Power Apps and ParseJSON

In September, we got introduced the ParseJSON function in Power Apps. Some Power Apps creators cheered, but the vast majority were mainly wondering what this was all about.

In this post, we’ll go over what the ParseJSON function, which has appeared in (canvas) Power Apps, does and what it can be used for in practice.

What the heck is ParseJSON?

In Power Platform, solutions are built using connectors. For example, use flow’s List rows function to search for all Accounts.

This action returns account data from the Dataverse in JSON format.

In most cases, we can forget about this JSON altogether, as the account’s data (name, address, etc.) can be accessed directly in the flow.

This is possible because the platform automatically parses the JSON string for our use.

The situation is different when we make our own interface calls. In this case, the Send an HTTP request action returns the return value (body) of the interface. Which most often is in JSON format.

If we want to use the return values as usual, we will have to parse the JSON content ourselves. This is done using the ParseJSON action, in which we describe the structure of JSON (Schema) with its data types.

This has all been possible (in flow) from the very beginning. But in Power Apps, you can’t (easily) do this.

What has this meant in practice?

For example, if Power Apps reads a row from a SharePoint list with JSON-formatted content in one column, you haven’t been able to make much use of this column. From a Power Apps perspective, it’s just text, and it’s not enough. By some miracle, the text should be turned into an object.

But now everything is different!

Let’s take a few examples of what you can do in practice with this new ParseJSON function.

Example – Order lines

Let’s outline a simple Purchase Order app. A single order can contain multiple products. The entire order and its products are stored on a single line in the SharePoint list. One column of the list (Order rows in JSON format) contains the ordered products in JSON format.

Order lines:

One order includes:

We display the content of the order in a Power Apps gallery. The products included in the order are on the line in JSON format, but from a Power Apps perspective, the content is just text. For example, we cannot display the content of an order in its own gallery.

Except that now we can.

We create a gallery, such that the values (items) are parsed using (order rows in JSON format) in the table. However, we are not quite finished yet.

The following code

Table(ParseJSON(Gallery1.Selected.'Order rows in JSON format'))

Returns a table that does have the correct rows (3pcs of records from JSON content). But we still need to pick up the desired fields for display. At the same time, we define their data types using the TextValue, etc. functions.

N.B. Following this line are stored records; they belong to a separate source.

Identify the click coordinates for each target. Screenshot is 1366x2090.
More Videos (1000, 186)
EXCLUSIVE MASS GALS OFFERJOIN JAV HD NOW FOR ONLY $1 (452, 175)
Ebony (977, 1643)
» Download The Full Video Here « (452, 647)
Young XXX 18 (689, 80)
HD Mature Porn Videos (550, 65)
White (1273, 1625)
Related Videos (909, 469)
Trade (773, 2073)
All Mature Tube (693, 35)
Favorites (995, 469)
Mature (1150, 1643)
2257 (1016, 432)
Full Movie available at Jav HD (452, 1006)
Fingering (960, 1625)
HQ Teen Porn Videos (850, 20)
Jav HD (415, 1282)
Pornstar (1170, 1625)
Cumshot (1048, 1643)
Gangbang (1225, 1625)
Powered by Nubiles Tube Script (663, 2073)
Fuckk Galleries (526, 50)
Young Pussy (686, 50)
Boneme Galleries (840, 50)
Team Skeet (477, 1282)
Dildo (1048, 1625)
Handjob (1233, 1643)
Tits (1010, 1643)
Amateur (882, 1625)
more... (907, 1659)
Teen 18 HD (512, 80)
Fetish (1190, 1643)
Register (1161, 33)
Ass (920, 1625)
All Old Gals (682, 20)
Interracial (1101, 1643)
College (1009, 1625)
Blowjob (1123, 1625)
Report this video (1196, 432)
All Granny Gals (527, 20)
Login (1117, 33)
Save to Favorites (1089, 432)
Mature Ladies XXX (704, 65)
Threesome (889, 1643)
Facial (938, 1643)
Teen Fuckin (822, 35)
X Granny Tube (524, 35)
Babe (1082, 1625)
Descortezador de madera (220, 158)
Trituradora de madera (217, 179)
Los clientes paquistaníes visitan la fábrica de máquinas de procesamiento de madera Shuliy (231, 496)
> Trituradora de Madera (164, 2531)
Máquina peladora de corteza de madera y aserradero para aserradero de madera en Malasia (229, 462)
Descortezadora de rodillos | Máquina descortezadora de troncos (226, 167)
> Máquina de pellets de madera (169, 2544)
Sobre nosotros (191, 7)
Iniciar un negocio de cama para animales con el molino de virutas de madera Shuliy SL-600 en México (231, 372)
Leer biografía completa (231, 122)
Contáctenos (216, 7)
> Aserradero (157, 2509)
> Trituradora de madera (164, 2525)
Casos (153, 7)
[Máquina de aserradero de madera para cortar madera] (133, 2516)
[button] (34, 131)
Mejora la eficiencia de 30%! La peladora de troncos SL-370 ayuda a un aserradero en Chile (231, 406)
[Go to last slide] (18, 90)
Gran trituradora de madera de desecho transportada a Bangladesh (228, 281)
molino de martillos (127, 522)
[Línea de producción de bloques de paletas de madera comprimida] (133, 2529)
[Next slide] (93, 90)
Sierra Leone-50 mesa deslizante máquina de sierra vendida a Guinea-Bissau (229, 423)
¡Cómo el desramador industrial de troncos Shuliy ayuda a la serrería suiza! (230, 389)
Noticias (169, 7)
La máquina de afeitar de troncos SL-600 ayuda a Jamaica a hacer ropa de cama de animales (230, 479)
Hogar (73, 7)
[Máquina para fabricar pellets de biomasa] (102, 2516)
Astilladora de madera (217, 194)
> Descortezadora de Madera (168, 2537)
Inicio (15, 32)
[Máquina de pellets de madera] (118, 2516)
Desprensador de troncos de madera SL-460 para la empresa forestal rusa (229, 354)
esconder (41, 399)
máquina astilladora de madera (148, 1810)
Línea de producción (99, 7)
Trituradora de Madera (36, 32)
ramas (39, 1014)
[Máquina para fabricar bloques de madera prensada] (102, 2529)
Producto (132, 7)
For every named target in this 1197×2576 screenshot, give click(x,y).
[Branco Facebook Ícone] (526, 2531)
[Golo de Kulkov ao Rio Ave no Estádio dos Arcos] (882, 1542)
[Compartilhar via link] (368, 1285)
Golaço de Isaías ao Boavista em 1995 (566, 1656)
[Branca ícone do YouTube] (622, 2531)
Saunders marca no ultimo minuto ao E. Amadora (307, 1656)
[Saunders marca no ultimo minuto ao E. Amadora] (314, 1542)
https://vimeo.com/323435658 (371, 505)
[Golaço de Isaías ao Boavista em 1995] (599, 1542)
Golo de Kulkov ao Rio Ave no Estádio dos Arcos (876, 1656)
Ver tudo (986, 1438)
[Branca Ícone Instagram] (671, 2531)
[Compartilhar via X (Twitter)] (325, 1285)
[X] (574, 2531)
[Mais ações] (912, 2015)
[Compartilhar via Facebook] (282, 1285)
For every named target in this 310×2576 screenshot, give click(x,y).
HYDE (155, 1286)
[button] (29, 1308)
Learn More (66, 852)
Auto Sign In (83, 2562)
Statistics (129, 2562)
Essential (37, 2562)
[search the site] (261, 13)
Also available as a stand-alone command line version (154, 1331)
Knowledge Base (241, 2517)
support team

The easiest way to do this is to add a new column to the table for each field.

    Table(ParseJSON(Gallery1.Selected.'Order rows in JSON format')),
    "item", Text(ThisRecord.Value.item),
    "qty", Value(ThisRecord.Value.qty),
    "unitprice", Value(ThisRecord.Value.unitprice),
    "totalprice", Value(ThisRecord.Value.totalprice),
    "comments",b Text(ThisRecord.Value.comments)

Look here!

Now we can present the products of the selected order in their own gallery.

We could make an application where

  • User creates orders
  • 0-n products are picked for each order
  • The order is stored in its entirety on a single line in the SharePoint list
  • Orders can be browsed and edited afterward

Of course, it is not always worth doing something, even if it is possible.

In such an implementation, it is difficult for us to:

  • Count how many products the orders contain.
  • Search for products within orders.
  • Update order lines in bulk
  • etc

But the same concept can be used for something more sensible. For example, Azure Blob stores backups of the orders daily in JSON format. You can use ParseJSON to build Power Apps to browse these backups, created in Blob, in a readable format.

Example 2 – Restore data from flow to Power Apps

From Power Apps, you can trigger a flow, which retrieves data and returns it to the Power App.

Below is a flow that starts from Power Apps and retrieves the apps in the environment and returns them with their data to the calling Power Apps. Since the return message contains not only JSON but also a description of its structure (schema), the result set can be utilized as such, for example, as a gallery value.

But… The Response action is premium and requires a Power Apps license from the app user. This is a problem if everything else in the solution works with standard functionality (no Power Apps license required).

We no longer need the Response action. We can recover data in text format using the standard function (Respond to a PowerApp or flow).

Naturally, we will have to parse the text obtained as a return value (in JSON format) ourselves. For example, like this:

  • In the varAppsJSONText variable, we store the return value from the flow (returnValue, JSON-format string)
  • From the varAppsJSONText variable, we create a table with ParseJSON and AddColumns actions, such that it contains the Power Apps name (Name) and type (AppType))

Note that we can navigate the JSON structure. The app name can be found in the properties record inside JSON.


The formed table can be used as usual in the gallery.


ParseJSON for Power Apps is quite a handy command. But, as we saw from the examples, citizen developers hardly need it right away.

The function is only in the experimental phase. That is likely to change. So don’t use it in production. For now.